Почти все графически представимо. Бери карандаш, лист бумаги и переводи в рисунок. А на слух - раскачивающийся ритм («основа всякой поэтической вещи»). Может быть, вначале это был тот самый «гул», из которого «начинаешь вытаскивать отдельные слова» («Как делать стихи?»). Ведь это одно из первых двух стихотворений («Утро»). Графика уже зрелого Маяковского не представима без стихов. Некоторые стихи, не говоря уже о плакатах, не представимы без его графики.
Никому еще не удалось раскрыть тайну рождения поэтического слова, но в приближении к ней у Маяковского открывается постепенно вызревавшее желание найти тот образный язык, которым он мог бы сказать «про другое» по-своему. Поэзия дала ему большие, чем живопись, возможности сделать это.
Восторженная оценка Бурлюка его смутила: в самом деле он поэт?.. Но слово было сказано человеком, которому Маяковский верил. Впрочем, скажи это слово кто другой, он, пожалуй, тоже поверил бы, ибо слово было сказано о том, что скрытой мечтой жило в нем, - о поэзии. Совсем не исключено, что он ждал этого слова, и его оказалось достаточно, чтобы вскоре уже преодолеть сомнения.
Прошло немного времени, примерно год, когда перед поэтом Бенедиктом Лившицем предстал молодой человек, одетый не по сезону легко, в черную пелерину, в широкополой шляпе, надвинутой на самые брови, показавшийся ему почему-то похожим на террориста, игрою случая заброшенного на Петербургскую сторону, и этот молодой человек, Володя Маяковский, защищал свои первые, не понравившиеся Лившицу, стихи «с упорством, достойным лучшего применения».

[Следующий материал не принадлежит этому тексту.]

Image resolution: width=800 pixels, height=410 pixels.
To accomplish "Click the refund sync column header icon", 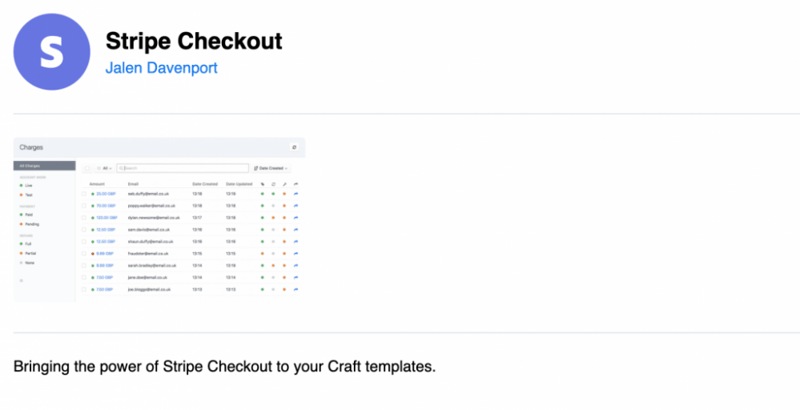I will coord(273,183).
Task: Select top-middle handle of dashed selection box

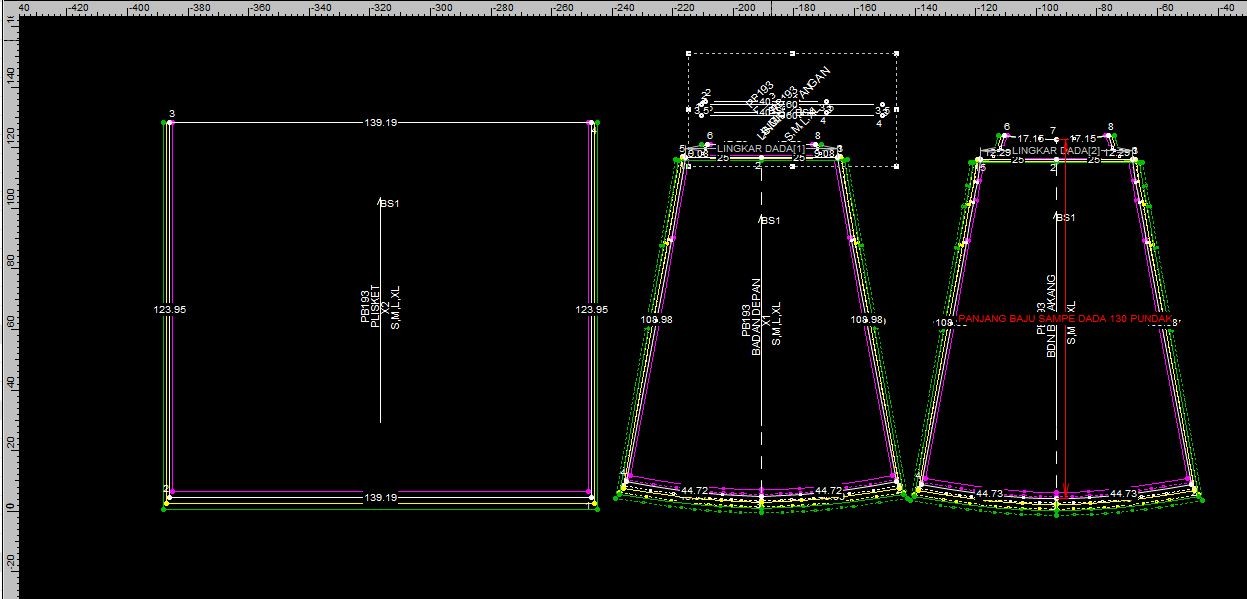Action: pyautogui.click(x=792, y=54)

Не значит ли это, что приходило уже осознание своего пути в искусстве, в жизни?.. Пусть еще не до конца, не до точки, но перемены в нем видны, поэзия мощным магнитом втягивает его в себя. Стихи постепенно заслоняют собою профессоров училища. Уже и Бурлюк видится по-иному.
Сохраняя весь пиетет к «учителю», высказывая слова благодарности к нему, Маяковский в то же время не забывает подчеркнуть и разницу между ним и собой: «У Давида - гнев обогнавшего современников мастера, у меня - пафос социалиста, знающего неизбежность крушения старья».
После этого сказано: «Родился российский футуризм». Однако футуризм не есть некий симбиоз из «обогнавшего» время мастерства Бурлюка и социалистического сознания Маяковского. В том-то и заключалась разница, что «пафос социалиста» часто приводил Маяковского в противоречие с программными установками футуризма, где главным было «самовитое» слово.
Но к этому времени еще нет отчетливых взглядов, нет программы, нет, как такового, футуризма, есть только «домаяковский» футуристический сборник «Садок судей».
В ноябре 1912 года Маяковский приглашен в Петербург на выставку художников «Союз молодежи» (он был представлен одним портретом). Бурлюк выступал с лекцией на тему «Что такое кубизм». А 17 ноября в артистическом подвале «Бродячая собака» состоялось первое публичное выступление Маяковского с чтением стихов. Через три дня, 20 ноября, в Троицком театре он выступает с докладом «О новейшей русской поэзии».
Живопись не остается в забвении. Посетив выставку общества «Бубновый валет», куда входили художники П. Кончаловский, И. Машков, М. Ларионов и другие, Маяковский принимает участие в ее обсуждении, выступает основательно, «почти академически» (А. Крученых). А в начале 1913 года он возникает как яростный полемист на «Втором диспуте о современном искусстве», организованном все теми же бубновалетцами. Здесь выступление Маяковского носило уже отнюдь не академический характер, здесь он «ругательски ругал» «валетов» за консерватизм. И здесь же, кажется, впервые его выступление сопровождалось легким скандалом, в котором, судя по газетному отчету, уже проявился характер Маяковского как полемиста.
«Некто Маяковский, громадного роста мужчина, с голосом, как тромбон, - писала на следующий день после диспута «Московская газета», - заявил, что он футурист, желает говорить первым. По каким-то причинам выступление Маяковского было, очевидно, не на руку организаторам диспута. Они настаивали, что очередь Маяковского - только седьмая. Футурист зычно апеллировал к аудитории: «Господа, прошу вашей защиты от произвола кучки, размазывающей слюни по студню искусства». Аудитория, конечно, стала на сторону футуриста... Целых четверть часа в зале стоял стон от аплодисментов, криков «долой», свиста и шиканья. Все-таки решительность Маяковского одержала победу».
Дух протеста против буржуазного миропорядка, питавшийся идеями социализма и бурно проявлявший себя у юноши Маяковского во время арестов, сейчас приобретает привкус анархического бунтарства, эпатажа, который потом сопутствовал выступлениям футуристов в Москве и во время их поездки по другим городам России.